Uit Wikipedia, de vrije encyclopedie
Edward Kynaston, een van de laatste jongensacteurs

Kindergezelschappen, ook wel jongensgezelschappen genoemd, waren groepen acteurs die met name populair waren in de periode van het Engels renaissancetheater tijdens de regeringsperiodes van Elizabeth I en Jacobus I.

Deze groepen kwamen oorspronkelijk voort uit de al eeuwenlang bestaande jongenskoren die aan diverse kerken verbonden waren. Al in de 12e eeuw kende St Paul's Cathedral in Londen een jongenskoor, net als veel andere kerken. In de 16e eeuw begonnen de koren langzamerhand ook aan toneeloptredens te doen. De jonge acteurs kregen een muzikale opleiding en leerden optreden in religieuze en klassieke Latijnse stukken. Al ten tijde van Hendrik VIII werden groepen als de Children of the Chapel en de Children of Paul's ingezet om feestelijkheden aan het hof op te luisteren.

Tijdens de regering van Elizabeth I ontwikkelden de groepen zich tot professionele gezelschappen, die doorgaans bestonden uit 8 tot 12 jongens. Deze gezelschappen gaven ook openbare voorstellingen. De koorleiders ontwikkelden zich tot toneelmanagers en regisseurs en schreven vaak ook zelf de teksten voor masques en aanverwante evenementen.

In 1576, ruim voordat William Shakespeare naar Londen kwam, huurde Richard Farrant, die destijds 'master' was van de Children of the Chapel, een ruimte in de wijk Blackfriars om daar te kunnen spelen in een overdekte omgeving (de meeste theaters, ook latere, hadden geen overkapping). Hiermee ontstond de eerste versie van het Blackfriars Theatre. Hier werden stukken opgevoerd van de hand van onder meer John Lyly.

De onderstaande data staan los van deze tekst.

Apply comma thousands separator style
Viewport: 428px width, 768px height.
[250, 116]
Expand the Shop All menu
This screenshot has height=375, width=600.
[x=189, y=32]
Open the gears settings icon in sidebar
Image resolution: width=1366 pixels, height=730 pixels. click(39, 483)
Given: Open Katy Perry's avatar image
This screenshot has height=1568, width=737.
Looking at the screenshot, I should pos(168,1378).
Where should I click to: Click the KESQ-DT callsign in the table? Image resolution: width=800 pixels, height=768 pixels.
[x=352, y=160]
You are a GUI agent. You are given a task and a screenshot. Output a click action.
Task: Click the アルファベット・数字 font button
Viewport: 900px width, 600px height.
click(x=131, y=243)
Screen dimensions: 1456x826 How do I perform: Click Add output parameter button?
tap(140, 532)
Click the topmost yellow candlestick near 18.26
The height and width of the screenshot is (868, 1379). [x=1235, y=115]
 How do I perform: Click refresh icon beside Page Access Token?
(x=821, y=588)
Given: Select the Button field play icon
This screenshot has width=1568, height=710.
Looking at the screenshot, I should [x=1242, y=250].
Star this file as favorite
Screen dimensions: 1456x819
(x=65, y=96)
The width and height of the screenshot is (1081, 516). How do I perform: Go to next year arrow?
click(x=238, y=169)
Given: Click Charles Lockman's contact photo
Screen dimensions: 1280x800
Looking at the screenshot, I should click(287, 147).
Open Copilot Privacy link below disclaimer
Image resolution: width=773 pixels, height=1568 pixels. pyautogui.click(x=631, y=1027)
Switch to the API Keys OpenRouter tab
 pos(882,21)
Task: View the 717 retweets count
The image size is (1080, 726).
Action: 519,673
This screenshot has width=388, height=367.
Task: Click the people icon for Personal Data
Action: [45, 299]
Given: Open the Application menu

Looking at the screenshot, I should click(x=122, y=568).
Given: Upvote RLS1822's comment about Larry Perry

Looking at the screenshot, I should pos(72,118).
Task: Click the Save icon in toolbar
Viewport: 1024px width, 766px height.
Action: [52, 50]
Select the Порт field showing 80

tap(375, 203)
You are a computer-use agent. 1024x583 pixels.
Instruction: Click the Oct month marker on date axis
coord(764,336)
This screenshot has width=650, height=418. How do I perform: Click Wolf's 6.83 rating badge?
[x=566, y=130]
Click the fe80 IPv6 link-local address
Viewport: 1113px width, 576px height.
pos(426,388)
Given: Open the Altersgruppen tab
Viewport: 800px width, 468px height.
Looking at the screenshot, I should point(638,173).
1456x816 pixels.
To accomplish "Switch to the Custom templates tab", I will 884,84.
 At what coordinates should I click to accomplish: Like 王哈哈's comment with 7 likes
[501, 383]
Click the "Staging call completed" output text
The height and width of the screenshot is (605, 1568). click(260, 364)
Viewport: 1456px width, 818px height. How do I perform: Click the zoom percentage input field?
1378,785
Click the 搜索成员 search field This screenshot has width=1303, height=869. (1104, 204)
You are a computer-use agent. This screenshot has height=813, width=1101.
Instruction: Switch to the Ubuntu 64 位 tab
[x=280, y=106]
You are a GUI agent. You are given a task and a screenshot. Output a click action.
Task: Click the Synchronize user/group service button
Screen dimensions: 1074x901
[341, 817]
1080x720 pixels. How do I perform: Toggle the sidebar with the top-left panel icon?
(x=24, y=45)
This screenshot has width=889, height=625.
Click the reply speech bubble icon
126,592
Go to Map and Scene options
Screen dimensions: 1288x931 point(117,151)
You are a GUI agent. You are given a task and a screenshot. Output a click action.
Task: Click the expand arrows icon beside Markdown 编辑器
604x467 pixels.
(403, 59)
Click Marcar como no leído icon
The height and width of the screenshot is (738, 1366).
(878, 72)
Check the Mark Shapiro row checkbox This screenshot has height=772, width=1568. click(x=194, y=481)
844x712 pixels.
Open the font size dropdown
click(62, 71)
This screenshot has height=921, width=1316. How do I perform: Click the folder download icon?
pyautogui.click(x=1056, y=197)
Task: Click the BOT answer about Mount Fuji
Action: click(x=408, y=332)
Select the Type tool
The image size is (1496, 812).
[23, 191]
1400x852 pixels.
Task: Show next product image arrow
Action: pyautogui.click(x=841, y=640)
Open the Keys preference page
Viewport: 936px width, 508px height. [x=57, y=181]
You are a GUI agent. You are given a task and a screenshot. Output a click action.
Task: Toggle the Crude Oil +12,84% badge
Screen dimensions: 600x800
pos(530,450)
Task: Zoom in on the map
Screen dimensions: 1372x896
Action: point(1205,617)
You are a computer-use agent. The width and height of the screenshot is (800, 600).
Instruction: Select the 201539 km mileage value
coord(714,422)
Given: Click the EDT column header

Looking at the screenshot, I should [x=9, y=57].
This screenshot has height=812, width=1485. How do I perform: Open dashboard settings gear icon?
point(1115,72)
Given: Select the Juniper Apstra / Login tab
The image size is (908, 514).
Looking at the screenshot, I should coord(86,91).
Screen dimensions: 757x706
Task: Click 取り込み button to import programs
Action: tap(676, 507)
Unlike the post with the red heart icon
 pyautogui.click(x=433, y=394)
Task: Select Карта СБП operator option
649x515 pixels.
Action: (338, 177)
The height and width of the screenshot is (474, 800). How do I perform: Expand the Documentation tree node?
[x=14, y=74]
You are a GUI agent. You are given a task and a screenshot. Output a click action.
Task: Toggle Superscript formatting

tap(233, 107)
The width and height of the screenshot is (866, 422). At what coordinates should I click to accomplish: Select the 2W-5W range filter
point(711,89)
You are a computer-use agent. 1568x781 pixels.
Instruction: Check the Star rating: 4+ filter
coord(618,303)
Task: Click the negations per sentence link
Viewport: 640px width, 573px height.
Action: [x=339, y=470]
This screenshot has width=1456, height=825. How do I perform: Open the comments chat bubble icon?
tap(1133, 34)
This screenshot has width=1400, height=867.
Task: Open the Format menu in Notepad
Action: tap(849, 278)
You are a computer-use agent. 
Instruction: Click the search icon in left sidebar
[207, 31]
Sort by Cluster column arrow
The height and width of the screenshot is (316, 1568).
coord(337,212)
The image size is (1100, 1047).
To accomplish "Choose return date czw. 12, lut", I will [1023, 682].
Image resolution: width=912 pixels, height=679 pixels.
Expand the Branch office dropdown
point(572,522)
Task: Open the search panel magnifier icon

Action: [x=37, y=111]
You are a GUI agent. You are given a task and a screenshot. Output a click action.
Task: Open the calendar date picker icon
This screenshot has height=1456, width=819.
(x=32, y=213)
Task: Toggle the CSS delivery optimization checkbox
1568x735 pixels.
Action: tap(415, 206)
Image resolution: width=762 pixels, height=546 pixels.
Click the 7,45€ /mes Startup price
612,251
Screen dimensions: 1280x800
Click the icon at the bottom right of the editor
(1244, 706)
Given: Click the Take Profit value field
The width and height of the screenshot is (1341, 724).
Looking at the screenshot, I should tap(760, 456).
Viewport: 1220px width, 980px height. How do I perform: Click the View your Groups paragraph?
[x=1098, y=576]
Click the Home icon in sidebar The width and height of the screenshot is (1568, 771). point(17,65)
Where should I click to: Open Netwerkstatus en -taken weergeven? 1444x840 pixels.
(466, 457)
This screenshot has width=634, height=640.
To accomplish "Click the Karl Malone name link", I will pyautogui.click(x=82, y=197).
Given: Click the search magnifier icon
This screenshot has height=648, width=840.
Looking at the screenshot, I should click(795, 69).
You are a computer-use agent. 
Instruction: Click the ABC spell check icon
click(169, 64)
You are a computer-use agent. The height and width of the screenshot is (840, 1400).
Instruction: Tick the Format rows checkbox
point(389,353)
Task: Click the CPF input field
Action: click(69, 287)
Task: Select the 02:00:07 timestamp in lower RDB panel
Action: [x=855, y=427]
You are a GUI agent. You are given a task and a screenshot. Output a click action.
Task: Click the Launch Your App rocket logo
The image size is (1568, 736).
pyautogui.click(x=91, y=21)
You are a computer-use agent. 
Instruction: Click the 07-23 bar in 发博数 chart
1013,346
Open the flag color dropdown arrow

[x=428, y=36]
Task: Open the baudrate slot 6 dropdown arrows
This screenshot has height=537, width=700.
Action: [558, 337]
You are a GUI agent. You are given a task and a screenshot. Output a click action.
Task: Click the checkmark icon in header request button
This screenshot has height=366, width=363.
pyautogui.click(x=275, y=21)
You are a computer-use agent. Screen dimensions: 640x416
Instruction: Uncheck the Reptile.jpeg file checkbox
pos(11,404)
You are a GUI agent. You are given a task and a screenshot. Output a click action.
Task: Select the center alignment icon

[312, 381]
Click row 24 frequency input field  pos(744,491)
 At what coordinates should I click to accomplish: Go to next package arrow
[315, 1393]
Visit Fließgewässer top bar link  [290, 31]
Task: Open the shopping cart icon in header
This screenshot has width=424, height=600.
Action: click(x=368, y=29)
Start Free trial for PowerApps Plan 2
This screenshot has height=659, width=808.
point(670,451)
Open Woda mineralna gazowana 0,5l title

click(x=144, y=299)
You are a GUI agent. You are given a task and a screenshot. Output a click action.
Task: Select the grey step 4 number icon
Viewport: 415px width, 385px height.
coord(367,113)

Aan het eind van de 16e en het begin van de 17e eeuw beleefde het theater in Engeland een stormachtige ontwikkeling, waarin vele toneelschrijvers, onder wie Shakespeare, tot grote bloei kwamen, vele theaters werden gebouwd en professionele managers en toneelgezelschappen actief waren, zoals de invloedrijke James en Richard Burbage. De jongensgezelschappen waren inmiddels zo populair dat ze een serieuze bedreiging vormden voor de mannengezelschappen. In de tweede versie van het Blackfriars Theatre speelden zij stukken van onder meer John Marston, Ben Jonson en George Chapman.

Rond 1610 kwam er een eind aan de populariteit van de kindergezelschappen. Hiervoor zijn verschillende oorzaken te noemen. De gespeelde stukken hadden vaak een scherp politiek karakter, wat de plaatselijke overheden een doorn in het oog was. De concurrentie met de zich steeds sterker manifesterende mannengezelschappen nam toe. Ook vele ouders maakten bezwaar dat hun jongens, die eigenlijk als zangers in een koor waren aangetrokken, werden gebruikt als acteurs, een beroep dat niet altijd in hoog aanzien stond. Daarbij kwam dat de jonge acteurs soms op grove manieren werden geronseld en gedwongen werden om in het theater te spelen. Regelmatig ging het om werken waarin delen een expliciet seksueel karakter hadden, zoals Dido, Queen of Carthage van Christopher Marlowe. Deze werden vaak opgevoerd in duistere theaterzaaltjes voor een voornamelijk mannelijk publiek. De belangstelling voor mannelijke kindacteurs werd in de zestiende eeuw al gedeeld door Henry VIII[1].

In de periode 1637 – 1642 was er een kortstondige heropleving van het jongenstheater, toen de succesvolle acteur en theaterondernemer Christopher Beeston, die zelf in een kindergezelschap was begonnen, leiding gaf aan een door hem opgerichte groep onder de naam The King and Queen's Young Company, beter bekend onder de benaming Beeston's Boys. Vele jongensacteurs, onder wie Nathan Field, vonden overigens hun weg in het professionele mannentheater, waar jonge mannen vaak werden ingezet om de vrouwenrollen te spelen.